If an insurer found an activity with growing evidence of health benefits,1-3 the chance to help seniors stay active,4 and a following that had grown by 16 million people in 4 years,5 would it make sense to pay for it?
That’s a question being asked about yoga, and the related practice of mindful meditation, as health systems seek low-cost ways to prevent and treat diabetes, obesity, and metabolic syndrome. Over the past decade, and especially in the past 3 years, evidence has accumulated about the benefits of yoga and mindfulness, which are rooted in Eastern spiritual practices but have soared in popularity in the West.5 Studies show that yoga can help people reduce waist circumference6,7 and body mass index (BMI),2,3,5,8 improve cognitive functioning9 and sleep,10,11 and reduce depression.3,9,11 There is some evidence that yoga can improve blood glucose levels,12 although results vary.2
Related to yoga is mindfulness, with a focus on meditation instead of gentle movement. A recent clinical trial that added mindfulness to 1 arm of a weight-loss intervention found that the group with mindfulness training lost a bit more weight, but showed significant improvements in fasting blood glucose.13 A proof-of-concept study recently found that an intervention combining exercise, yoga, and mindfulness meditation greatly reduced anxiety, depression, and stress.11
With all this evidence, why don’t more health plans pay for yoga and mindfulness? While there is interest—especially from the national health insurer Aetna—the very nature of these practices may make them a tough fit for payer reimbursement. Managed care seeks standardization, while the practice of yoga or mindfulness can vary widely by teacher or tradition. As influential teacher Bo Forbes, PsyD, asked in a 2010 commentary: Can yoga be part of managed care and still be yoga?14
Frederick Hecht, MD, research director for the Osher Center for Integrative Medicine at the University of California San Francisco, told Evidence-Based Diabetes Management™ (EBDM™) in an interview that while evidence of the health benefits of yoga and mindfulness is growing, more work is needed before managed care plans will consider reimbursement.
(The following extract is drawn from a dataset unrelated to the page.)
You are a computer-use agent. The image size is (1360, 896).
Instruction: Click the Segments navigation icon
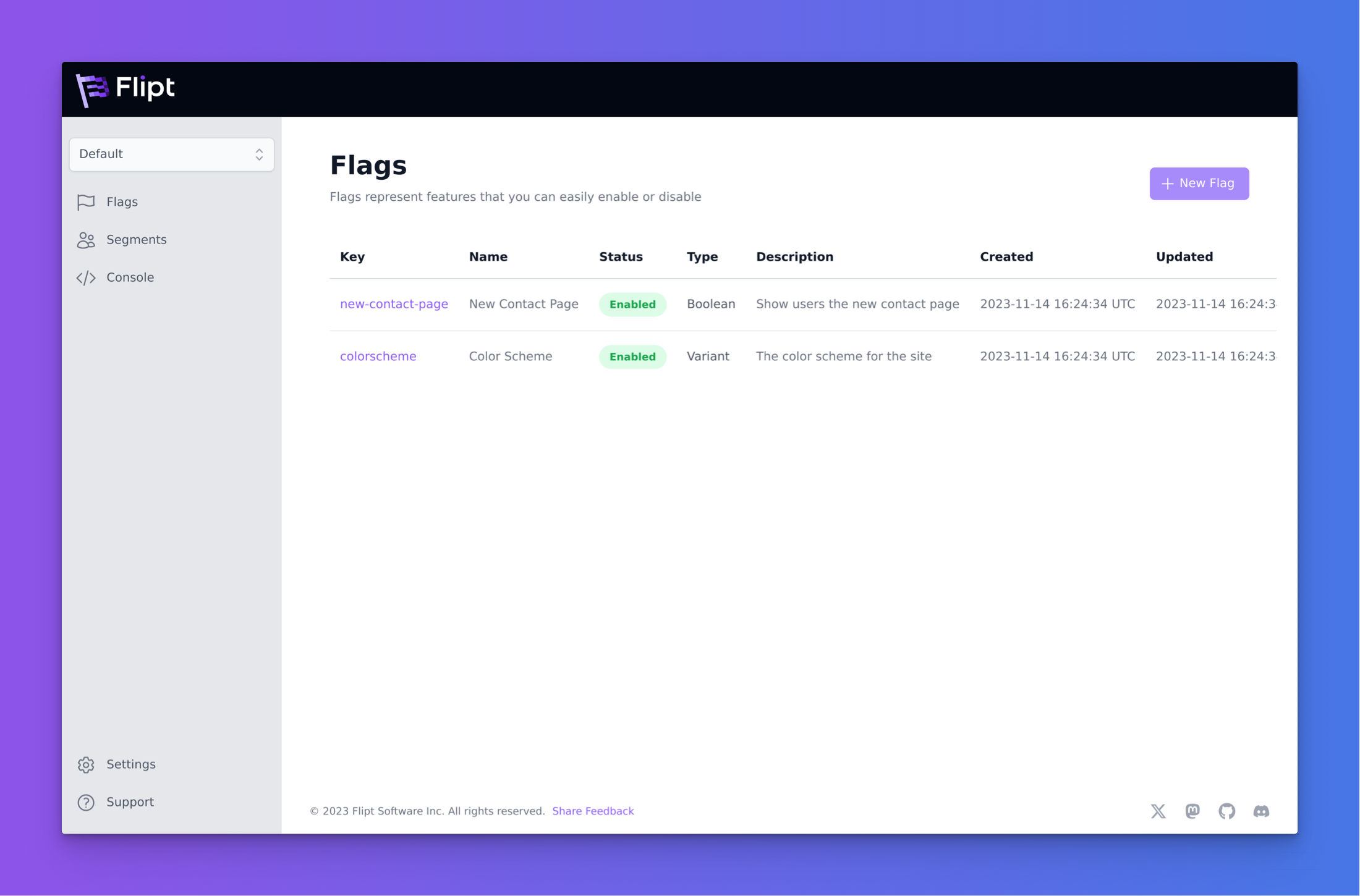[x=87, y=239]
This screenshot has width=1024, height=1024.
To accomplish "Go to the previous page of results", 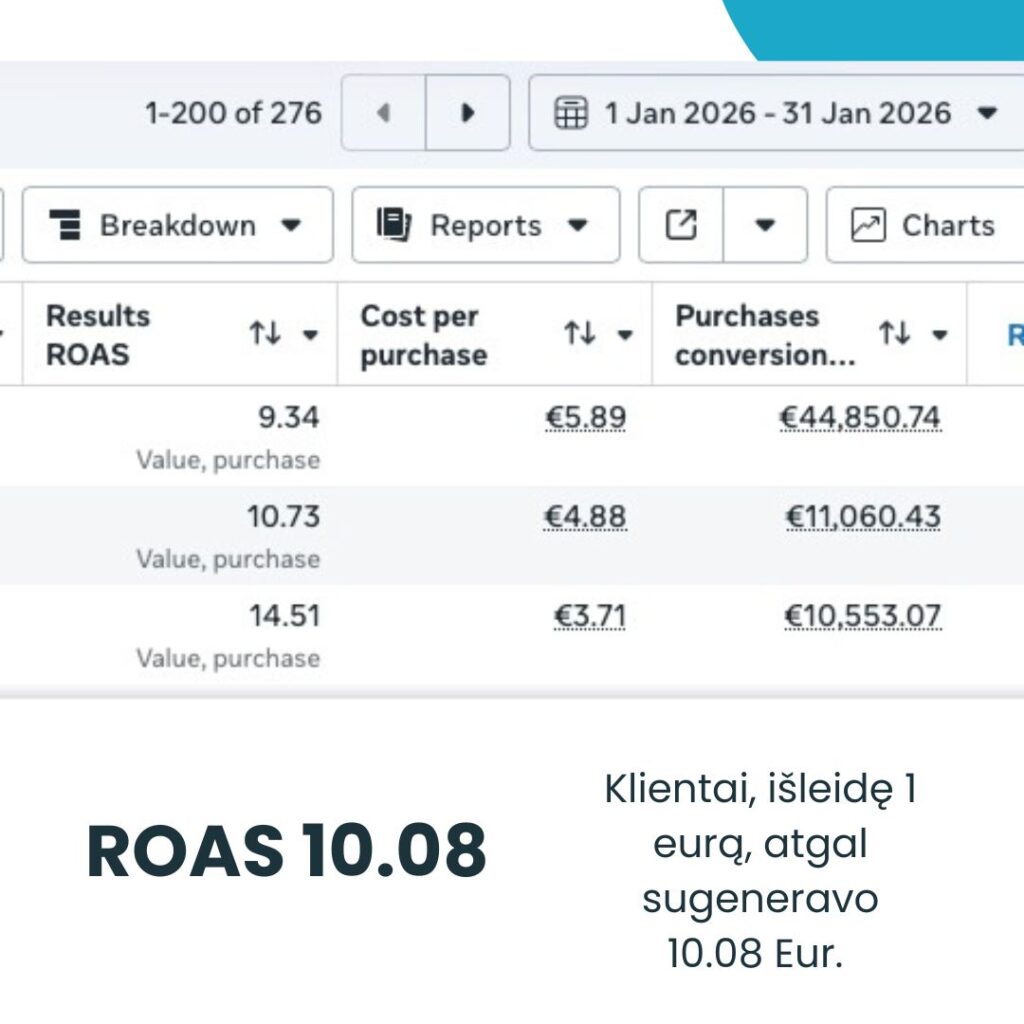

“I think it could be on the horizon,” Hecht said, but first, more randomized controlled trials are needed to show how the practices contribute to weight loss and glucose control. Hecht was the senior author on a recent study in Obesity that showed patients with mindfulness training achieved greater glycemic control than those without training, but variation among teachers made a difference. One instructor did poorly on student ratings compared with the other 2, and this instructor’s students lost less weight than those in the other 2 groups.13 “We’re trying approaches with our new work to see if we can get more consistent results,” he said in an interview. Before managed care would fund mindfulness, he said, “We have to ask, ‘How do we get the optimal results, consistently and reasonably?’“
In the short term, the best bet for healthcare dollars to cover yoga and mindfulness training may be through health savings accounts (HSAs). Both President Donald Trump and House Speaker Paul Ryan advocate support for HSAs in whatever legislation replaces the Affordable Care Act (ACA).15 Legislation will soon be reintroduced16 to allow HSAs to pay for physical activity, including yoga, according to Dani Mackey of Yoga Alliance, a nonprofit professional association.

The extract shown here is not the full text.